13. Por isso, considero Epicuro o mais adequado: “Um criminoso pode ter a sorte de conservar-se oculto, mas não pode estar seguro de assim permanecer”,[5] ou, se você acha que o significado pode ser mais claro desta forma: “A razão pela qual não é nenhuma vantagem para os transgressores permanecerem ocultos é que, embora tenham a fortuna, eles não têm a certeza de permanecer em segurança”. É o que quero dizer: os crimes podem ser bem guardados, estar livre da ansiedade, não é possível.

14. Esta visão, eu mantenho, não está em desacordo com os princípios da nossa escola, se assim for explicado. E porque? Porque a primeira e a pior penalidade do pecador é ter cometido o pecado. E o crime, embora a Fortuna se divirta com seus favores, embora ela o proteja e o tome sob sua guarda, nunca pode ficar impune, uma vez que a punição do crime reside no próprio crime. Mas, no entanto, essas segundas penalidades seguem de perto as primeiras: medo constante, terror constante e desconfiança na própria segurança. Por que, então, eu deveria colocar a perversidade livre de tal punição? Porque não hei-de deixá-la sempre em suspenso?

15. Deixe-nos discordar de Epicuro em um único ponto, quando ele declara que não existe uma justiça natural e que o crime deve ser evitado porque não se pode escapar do medo que resulta dele; deixe-nos concordar com ele do outro ponto, que as más ações são açoitadas pelo chicote da consciência e essa consciência é torturada em maior grau porque a ansiedade interminável a impulsiona e chicoteia, e não pode confiar nos fiadores de sua própria paz mental. Por isso, Epicuro é a própria prova de que somos, por natureza, relutantes em cometer crimes, porque mesmo em circunstâncias de segurança, não há quem não sinta medo.

16. Boa fortuna libera muitos homens do castigo, mas nenhum homem do medo. E por que seria assim, se não fosse enraizado em nós uma aversão por aquilo que a natureza condenou? Daí mesmo os homens que escondem seus pecados nunca podem contar com o fato de ficarem ocultos; pois suas consciências os convencem e revelam os crimes a si mesmo. Mas é propriedade da culpa ter medo. Ela nos faz doentes devido aos muitos crimes que escapam à vingança da lei e às punições prescritas para que as graves ofensas contra a natureza sejam pagas em dinheiro vivo e porque, em lugar de sofrer a punição, sofremos com o medo.

Mantenha-se Forte.

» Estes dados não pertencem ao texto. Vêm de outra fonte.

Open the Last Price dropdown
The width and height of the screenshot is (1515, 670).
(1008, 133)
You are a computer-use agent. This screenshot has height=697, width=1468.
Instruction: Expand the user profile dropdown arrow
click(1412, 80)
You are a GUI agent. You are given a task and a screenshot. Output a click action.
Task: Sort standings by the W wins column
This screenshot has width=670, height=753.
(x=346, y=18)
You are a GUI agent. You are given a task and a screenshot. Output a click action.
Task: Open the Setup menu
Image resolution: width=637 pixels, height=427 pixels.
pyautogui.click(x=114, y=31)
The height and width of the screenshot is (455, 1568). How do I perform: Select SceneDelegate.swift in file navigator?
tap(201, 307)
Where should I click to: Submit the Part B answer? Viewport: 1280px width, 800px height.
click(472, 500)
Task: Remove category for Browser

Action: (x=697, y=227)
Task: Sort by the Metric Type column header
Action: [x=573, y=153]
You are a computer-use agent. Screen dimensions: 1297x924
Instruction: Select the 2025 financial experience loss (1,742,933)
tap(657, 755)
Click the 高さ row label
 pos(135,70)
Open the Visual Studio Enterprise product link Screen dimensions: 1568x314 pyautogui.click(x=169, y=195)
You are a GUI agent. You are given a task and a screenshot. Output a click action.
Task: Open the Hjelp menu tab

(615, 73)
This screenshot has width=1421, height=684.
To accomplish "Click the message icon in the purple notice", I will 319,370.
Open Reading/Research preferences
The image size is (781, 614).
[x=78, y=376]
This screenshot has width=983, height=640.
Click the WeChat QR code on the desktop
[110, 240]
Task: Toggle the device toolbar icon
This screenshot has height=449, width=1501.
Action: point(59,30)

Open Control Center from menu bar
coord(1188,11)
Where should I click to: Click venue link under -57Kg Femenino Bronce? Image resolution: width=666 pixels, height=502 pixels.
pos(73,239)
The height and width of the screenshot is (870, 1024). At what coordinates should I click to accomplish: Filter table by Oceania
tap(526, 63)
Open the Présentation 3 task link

Mantenha-se Bem.


[1] NT: Públio Clódio Pulcro (Publius Clodius Pulcher), mais conhecido apenas como Clódio, foi um político da República Romana conhecido por suas táticas populistas.

[2] NT: Os ritos de Bona Dea (“Boa Deusa”) eram realizados em dezembro na casa de um importante magistrados de Roma. Em 62 a.C., a cerimônia seria realizada na residência oficial de Júlio César, o pontífice máximo, em Régia. As anfitriãs foram sua esposa, Pompeia, e sua mãe, Aurélia, com a supervisão das virgens vestais. Este era um culto do qual os homens não tinham permissão para falar ou mesmo de saber o nome da deusa, que era chamada de “Boa Deusa”. Clódio se intrometeu nos ritos disfarçado de mulher, supostamente com o objetivo de seduzir Pompeia, mas foi descoberto. O crime de Clódio era, portanto, duplamente grave: adultério e violação religiosa

[3] Ver Cícero, Cartas a Ático.

[4] A Floralia era um festival romano, em honra à deusa Flora, ocorrido no mês de maio e ligado ao ciclo agrário com objetivo de consagrar as florações da primavera. Haviam representações teatrais, solturas de animais associados à fertilidade e divertimentos realizados no Circo Máximo.

[5] Ver Epicuro, Cartas e Princípios.